REQUIREMENTS. In the column about vanished Ontario businesses, why did the writer put Al Lopez's faxed list aside when it first arrived?

SOURCE PASSAGE.
## START
More things that aren’t here anymore

Reader Al Lopez of Victorian Mortgage on E Street, Ontario, compiled a list of businesses and sights that have vanished from the local landscape and faxed them over. “These are a few that I can remember. I’ve lived here since about 1949. My dad was born in Ontario in 1924 and has lived here his whole life,” Lopez wrote.

Unsure immediately what to do with it, I set the list aside, as I’m wont to do. The other day, tidying up my cubicle, I came across the list and made time to type it all up, essentially as Lopez wrote it. Enjoy.

On Holt Boulevard in Ontario: Bamboo Hut (bar, at Campus); Judy’s Past Time (bar and pool hall, between Lemon and Euclid), Tahiti Club (lounge, between Lemon and Euclid), Ford Lunch (restaurant, at Euclid), 1st Trust Bank (at Euclid), Orange Hotel (between Euclid and Sultana), Torley’s Market (at Sultana), Laddies (burgers, across from Torley’s), Sherman Williams (paint, at Sultana), Hoyt Lumber (at Plum), Dairy Queen (by Campus), Taco Lita (at San Antonio), Shady Grove Dairy (at San Antonio), Burger Lane (between San Antonio and Mountain), Citrus Motors (between San Antonio and Mountain), Mark Christopher (between Palm and Fern?), Valley Drive-In (movies, at Central).
## END
SUPPLIED RECORDS.
## START
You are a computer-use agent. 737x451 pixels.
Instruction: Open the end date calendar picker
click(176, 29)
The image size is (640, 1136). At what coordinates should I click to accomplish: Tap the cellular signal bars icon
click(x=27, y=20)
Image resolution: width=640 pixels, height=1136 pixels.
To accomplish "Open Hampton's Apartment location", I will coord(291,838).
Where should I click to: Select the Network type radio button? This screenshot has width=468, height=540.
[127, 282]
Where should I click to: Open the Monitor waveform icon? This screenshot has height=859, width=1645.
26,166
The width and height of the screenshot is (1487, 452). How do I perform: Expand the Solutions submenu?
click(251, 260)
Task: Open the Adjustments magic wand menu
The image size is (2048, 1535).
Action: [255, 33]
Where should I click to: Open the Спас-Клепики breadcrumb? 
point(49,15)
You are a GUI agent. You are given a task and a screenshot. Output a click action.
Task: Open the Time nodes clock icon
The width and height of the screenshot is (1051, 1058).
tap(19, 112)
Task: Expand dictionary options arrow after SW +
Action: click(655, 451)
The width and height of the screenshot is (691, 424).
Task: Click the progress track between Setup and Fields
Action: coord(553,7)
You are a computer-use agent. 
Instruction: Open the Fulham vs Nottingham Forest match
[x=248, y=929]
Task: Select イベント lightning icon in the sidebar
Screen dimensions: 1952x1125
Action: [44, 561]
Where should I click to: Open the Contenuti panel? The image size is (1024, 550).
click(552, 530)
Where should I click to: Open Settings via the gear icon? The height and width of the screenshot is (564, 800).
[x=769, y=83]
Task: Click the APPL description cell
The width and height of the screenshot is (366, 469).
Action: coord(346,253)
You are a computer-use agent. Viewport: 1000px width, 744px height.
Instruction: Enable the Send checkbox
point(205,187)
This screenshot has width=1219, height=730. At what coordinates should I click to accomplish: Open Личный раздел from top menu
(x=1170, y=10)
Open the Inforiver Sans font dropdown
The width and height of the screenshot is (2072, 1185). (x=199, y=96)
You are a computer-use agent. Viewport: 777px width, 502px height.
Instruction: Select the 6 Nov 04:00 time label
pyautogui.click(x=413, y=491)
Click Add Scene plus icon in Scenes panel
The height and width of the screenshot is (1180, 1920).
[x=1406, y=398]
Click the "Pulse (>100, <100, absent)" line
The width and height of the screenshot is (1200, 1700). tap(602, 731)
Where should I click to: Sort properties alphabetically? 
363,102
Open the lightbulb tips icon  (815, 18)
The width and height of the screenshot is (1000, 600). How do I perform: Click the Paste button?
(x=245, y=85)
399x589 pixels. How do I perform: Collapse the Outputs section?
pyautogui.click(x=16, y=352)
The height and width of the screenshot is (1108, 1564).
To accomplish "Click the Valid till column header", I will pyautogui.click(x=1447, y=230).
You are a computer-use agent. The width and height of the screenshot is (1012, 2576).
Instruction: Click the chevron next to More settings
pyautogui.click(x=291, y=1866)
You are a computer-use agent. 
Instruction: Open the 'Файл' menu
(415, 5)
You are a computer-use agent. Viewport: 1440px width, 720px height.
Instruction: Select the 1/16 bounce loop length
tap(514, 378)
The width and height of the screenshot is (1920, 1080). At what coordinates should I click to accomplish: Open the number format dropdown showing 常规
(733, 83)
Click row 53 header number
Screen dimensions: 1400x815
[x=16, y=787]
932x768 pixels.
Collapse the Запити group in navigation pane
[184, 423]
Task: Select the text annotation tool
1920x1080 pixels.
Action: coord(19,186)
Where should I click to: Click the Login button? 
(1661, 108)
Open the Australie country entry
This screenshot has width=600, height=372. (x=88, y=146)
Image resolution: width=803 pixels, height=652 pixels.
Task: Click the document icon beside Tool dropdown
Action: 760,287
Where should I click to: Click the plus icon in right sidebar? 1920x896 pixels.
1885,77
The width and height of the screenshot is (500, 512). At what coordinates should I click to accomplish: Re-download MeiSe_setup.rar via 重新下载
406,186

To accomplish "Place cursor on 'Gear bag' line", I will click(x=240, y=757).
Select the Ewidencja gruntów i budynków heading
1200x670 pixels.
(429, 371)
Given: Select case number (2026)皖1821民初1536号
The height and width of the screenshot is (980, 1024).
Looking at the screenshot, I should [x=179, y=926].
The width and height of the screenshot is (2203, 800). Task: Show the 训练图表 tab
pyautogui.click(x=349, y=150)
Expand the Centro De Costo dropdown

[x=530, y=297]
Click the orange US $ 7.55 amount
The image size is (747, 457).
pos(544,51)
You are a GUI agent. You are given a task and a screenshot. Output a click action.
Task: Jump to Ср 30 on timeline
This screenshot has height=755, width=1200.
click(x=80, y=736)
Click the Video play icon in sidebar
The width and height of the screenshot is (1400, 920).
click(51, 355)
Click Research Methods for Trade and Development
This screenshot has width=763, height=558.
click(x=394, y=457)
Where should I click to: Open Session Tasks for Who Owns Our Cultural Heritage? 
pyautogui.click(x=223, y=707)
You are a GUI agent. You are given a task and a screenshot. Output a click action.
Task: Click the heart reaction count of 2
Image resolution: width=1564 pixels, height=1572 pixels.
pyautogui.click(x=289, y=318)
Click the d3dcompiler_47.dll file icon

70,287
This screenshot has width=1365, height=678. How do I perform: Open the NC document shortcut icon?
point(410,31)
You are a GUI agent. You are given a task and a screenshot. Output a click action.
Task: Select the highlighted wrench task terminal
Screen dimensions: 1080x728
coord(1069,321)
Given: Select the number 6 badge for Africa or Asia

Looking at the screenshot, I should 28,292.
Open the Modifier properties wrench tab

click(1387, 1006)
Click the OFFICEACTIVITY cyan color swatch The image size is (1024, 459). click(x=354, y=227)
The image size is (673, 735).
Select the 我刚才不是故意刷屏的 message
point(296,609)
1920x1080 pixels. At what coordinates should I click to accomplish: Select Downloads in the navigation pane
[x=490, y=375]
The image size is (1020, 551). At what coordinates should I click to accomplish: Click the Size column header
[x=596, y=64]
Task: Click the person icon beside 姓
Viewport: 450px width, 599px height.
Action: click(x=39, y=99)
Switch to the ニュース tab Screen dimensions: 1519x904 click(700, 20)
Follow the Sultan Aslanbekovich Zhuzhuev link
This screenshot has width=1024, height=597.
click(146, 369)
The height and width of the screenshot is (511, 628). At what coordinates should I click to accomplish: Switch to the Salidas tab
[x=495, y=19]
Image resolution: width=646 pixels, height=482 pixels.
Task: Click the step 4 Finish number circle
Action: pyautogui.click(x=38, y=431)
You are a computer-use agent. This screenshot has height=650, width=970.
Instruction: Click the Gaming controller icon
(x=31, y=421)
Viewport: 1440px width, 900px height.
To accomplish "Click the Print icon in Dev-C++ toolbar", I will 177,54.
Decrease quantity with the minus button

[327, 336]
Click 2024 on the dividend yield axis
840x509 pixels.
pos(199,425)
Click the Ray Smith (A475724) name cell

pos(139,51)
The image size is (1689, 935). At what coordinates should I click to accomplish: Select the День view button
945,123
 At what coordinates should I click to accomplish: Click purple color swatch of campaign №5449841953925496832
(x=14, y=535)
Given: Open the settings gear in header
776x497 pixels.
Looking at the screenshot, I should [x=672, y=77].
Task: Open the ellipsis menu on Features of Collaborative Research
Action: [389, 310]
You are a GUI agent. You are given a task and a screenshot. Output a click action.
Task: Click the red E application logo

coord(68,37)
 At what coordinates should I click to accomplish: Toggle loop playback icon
## END
OUTPUT FOR THIS TASK. The writer was not immediately sure what to do with the list, and setting such things aside is a habit the writer admits to. The list turned up again later while the writer was tidying the cubicle, and the writer then typed it up.